_EXERCISE OBJECTIVE_
Write out all the records again, changing each "dropdown" to "menu" and leaving everything else as it is. Leave the pictures out.

_INPUT FOR THIS TASK_
START

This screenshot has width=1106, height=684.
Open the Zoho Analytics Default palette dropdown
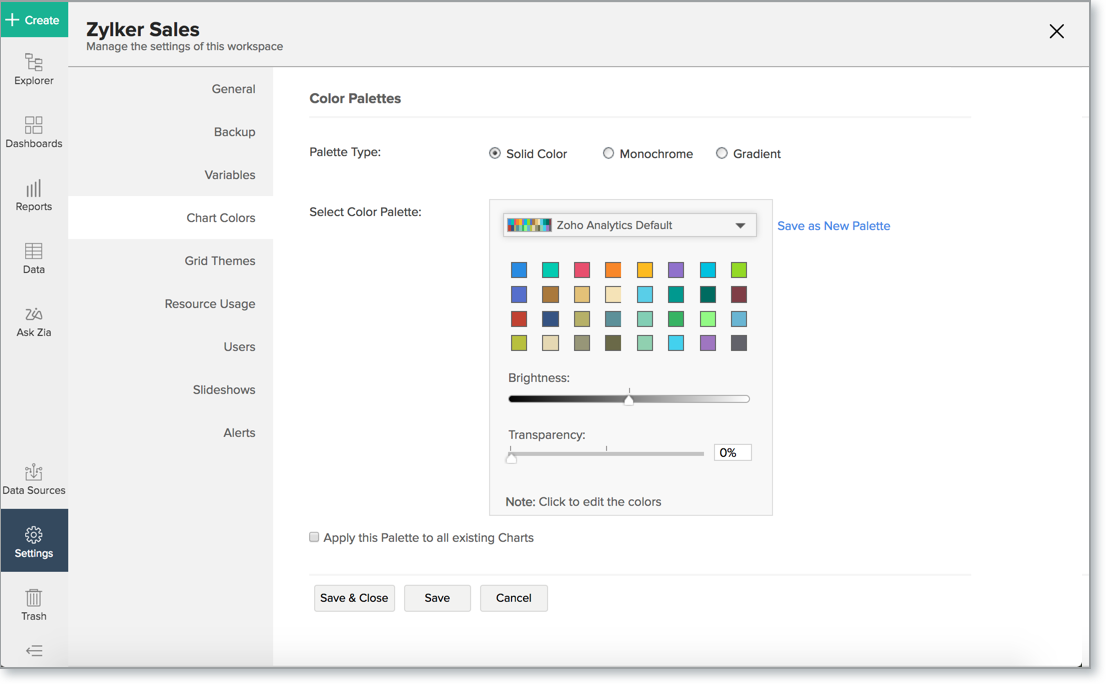coord(629,224)
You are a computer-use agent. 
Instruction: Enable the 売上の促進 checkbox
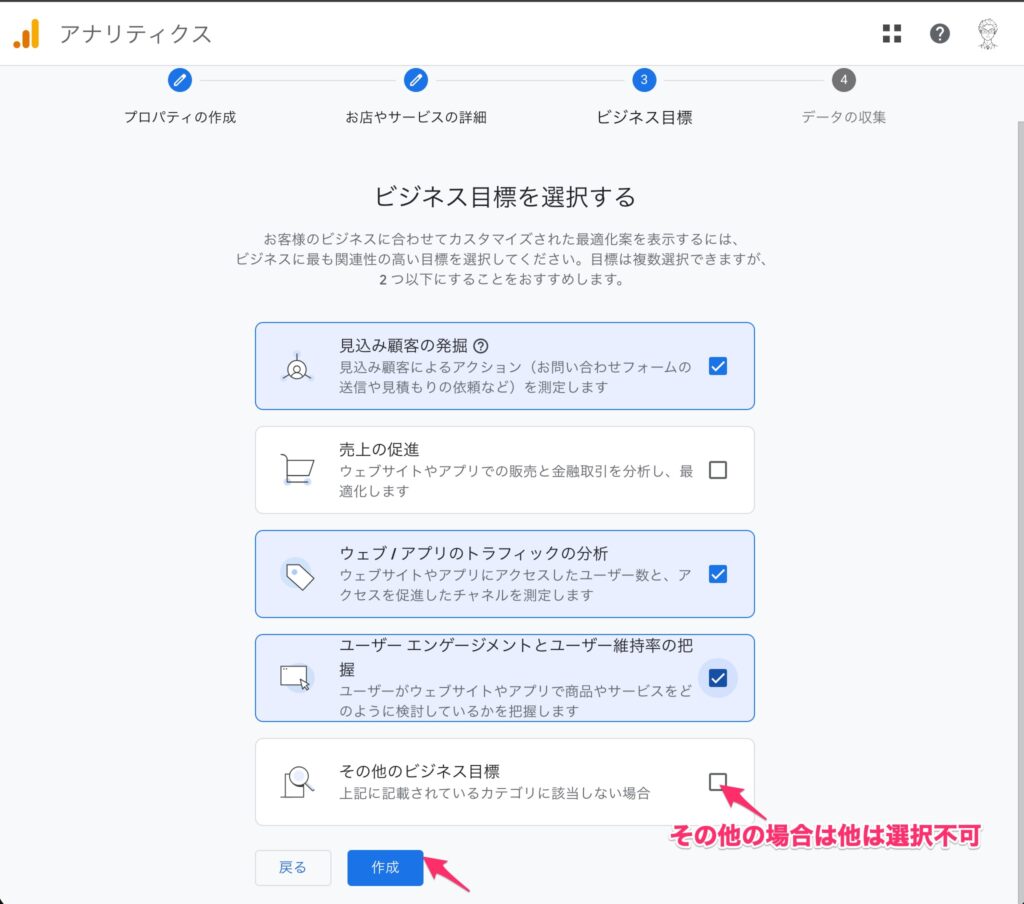coord(717,470)
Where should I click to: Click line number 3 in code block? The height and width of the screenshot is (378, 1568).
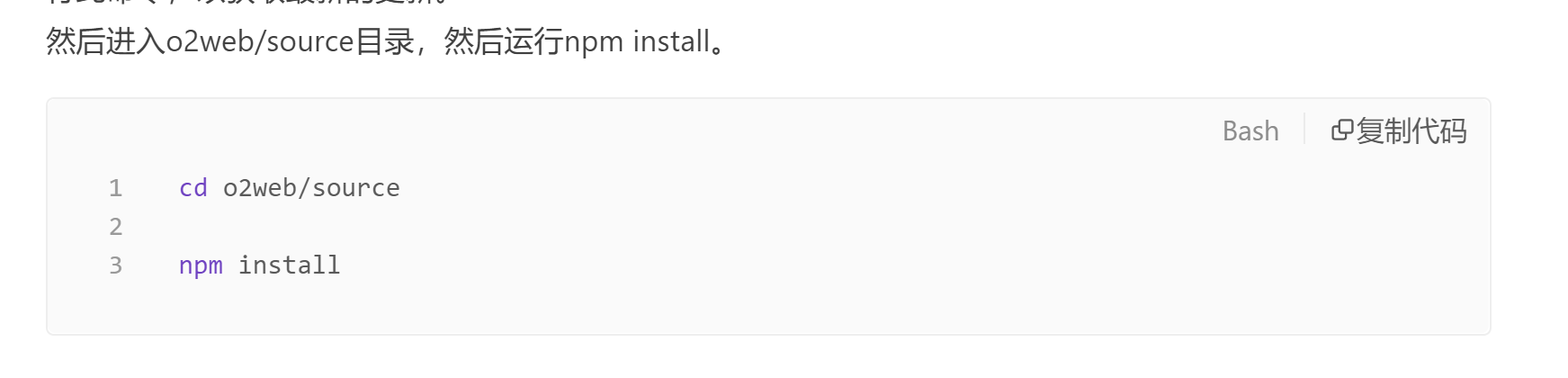pyautogui.click(x=115, y=266)

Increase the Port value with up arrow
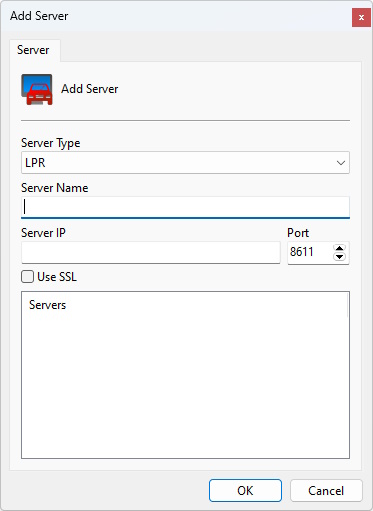pos(339,248)
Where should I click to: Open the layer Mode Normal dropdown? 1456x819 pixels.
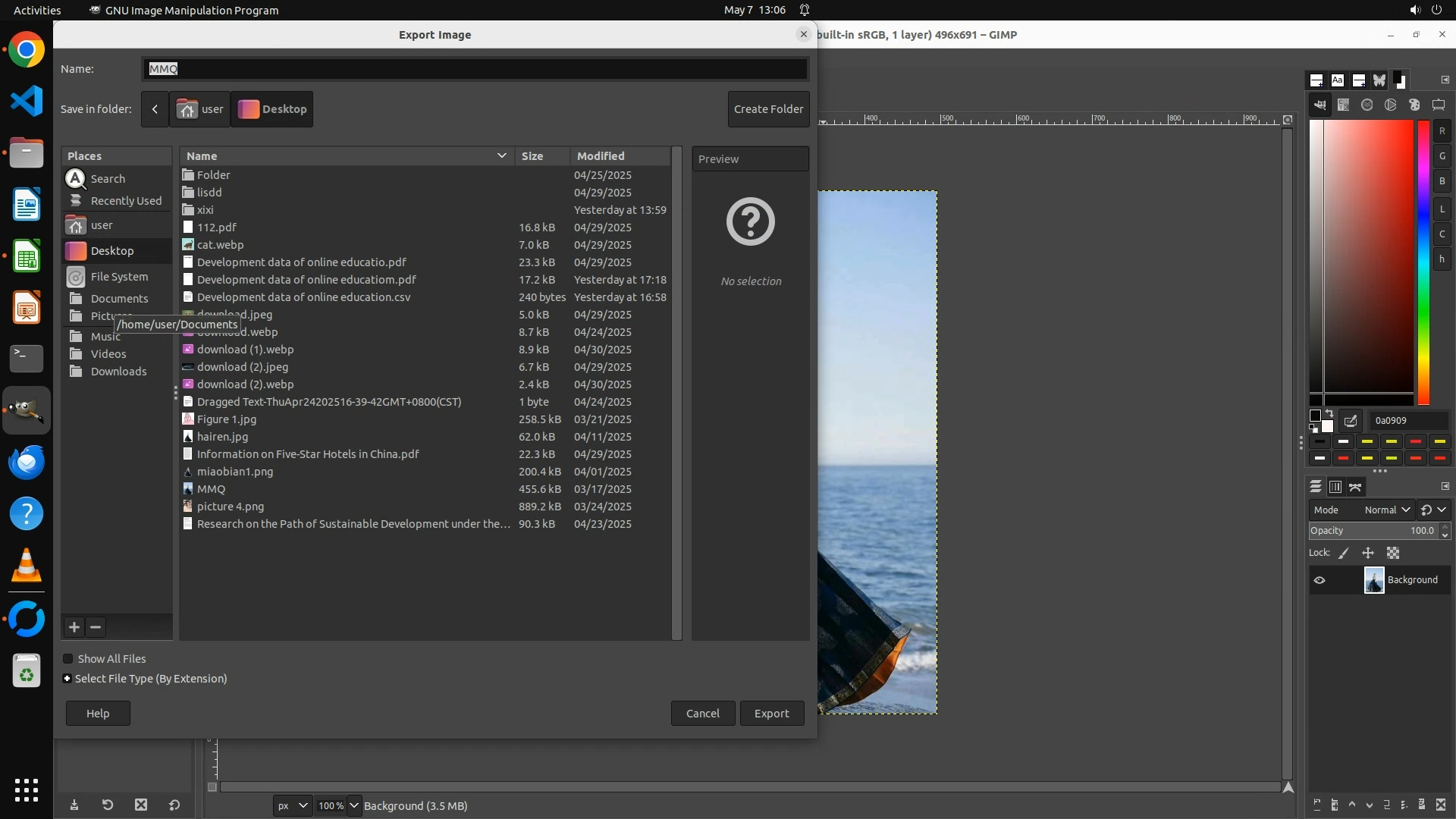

END

_RESPONSE BELOW_
This screenshot has width=1106, height=684.
Open the Zoho Analytics Default palette menu
coord(629,224)
You are a computer-use agent. 
Instruction: Enable the 売上の促進 checkbox
coord(717,470)
Where should I click to: Click line number 3 in code block? The height and width of the screenshot is (378, 1568).
pyautogui.click(x=115, y=266)

Increase the Port value with up arrow
pos(339,248)
Where should I click to: Open the layer Mode Normal menu? 1456x819 pixels.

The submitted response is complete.